Greenhouse effect causes plants to flower early

Some shrubs have the ability to shorten flowering time to adapt to climate warming. This is the first signal of an " evolutionary explosion " caused by the greenhouse effect.

Shrubs can adapt more quickly to climate change because they have a short life cycle, said Arthur Weis, a professor of biology at the University of California. But some species of perennials - such as conifer and cypress in California (USA) with a life cycle of several hundred years - will not be able to keep up with changes in the environment because their life cycles are too long.

Picture 1 of Greenhouse effect causes plants to flower early

Brassica campestris (Photo: gresham)

Weis said some shrubs, including Brassica campestris (a mustard plant), have shortened flowering time after exactly 7 years.

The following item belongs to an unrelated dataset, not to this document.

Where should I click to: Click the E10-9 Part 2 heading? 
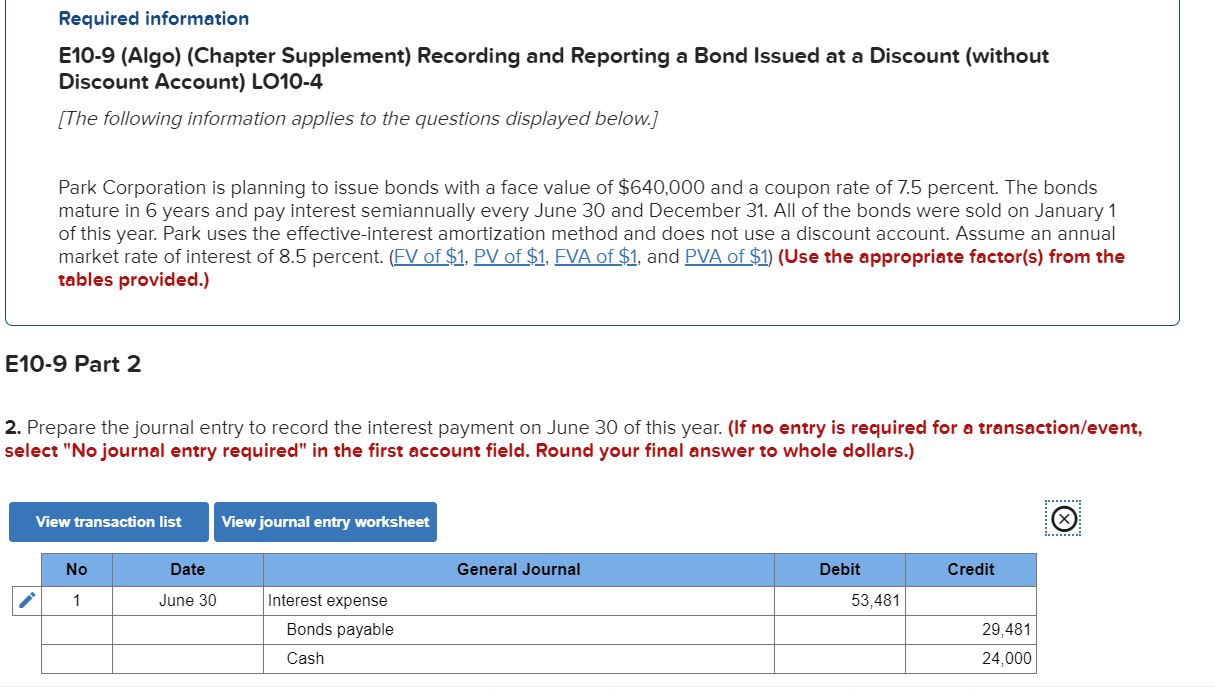(74, 364)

He and his colleagues planted two seeds of Brassica campestris in a greenhouse. The first batch was harvested in 1997, just before the five-year drought in California. The second batch was harvested in 2004, shortly after the drought ended.

When seeds germinate, they are divided into three groups, each of which is cared for differently. In all cases, groups of plants germinate from seeds that are born after drought to flower very early, meaning they can form seeds before the soil becomes arid. The group of plants germinates from seeds that are born before drought to flower later.

On the timeline of evolution, how is this rate of change calculated? Weis estimates that the adaptive speed of Brassica campestris is 16% in 7 generations.

"It was a dizzying speed , " he said. "To make it easier to imagine, we just need to imagine that, if humans evolve at the same rate as mustard plants in our tests, our average reproductive age will decrease from 16 to 13.5 in 7 generations ".

Weis' group is working on a project to store, dry and freeze seeds of hundreds of plants in North America so they can be studied for 50 years from now. They claim that climate warming will create many evolutionary changes in plants and scientists will need evidence of them at the time the changes take place.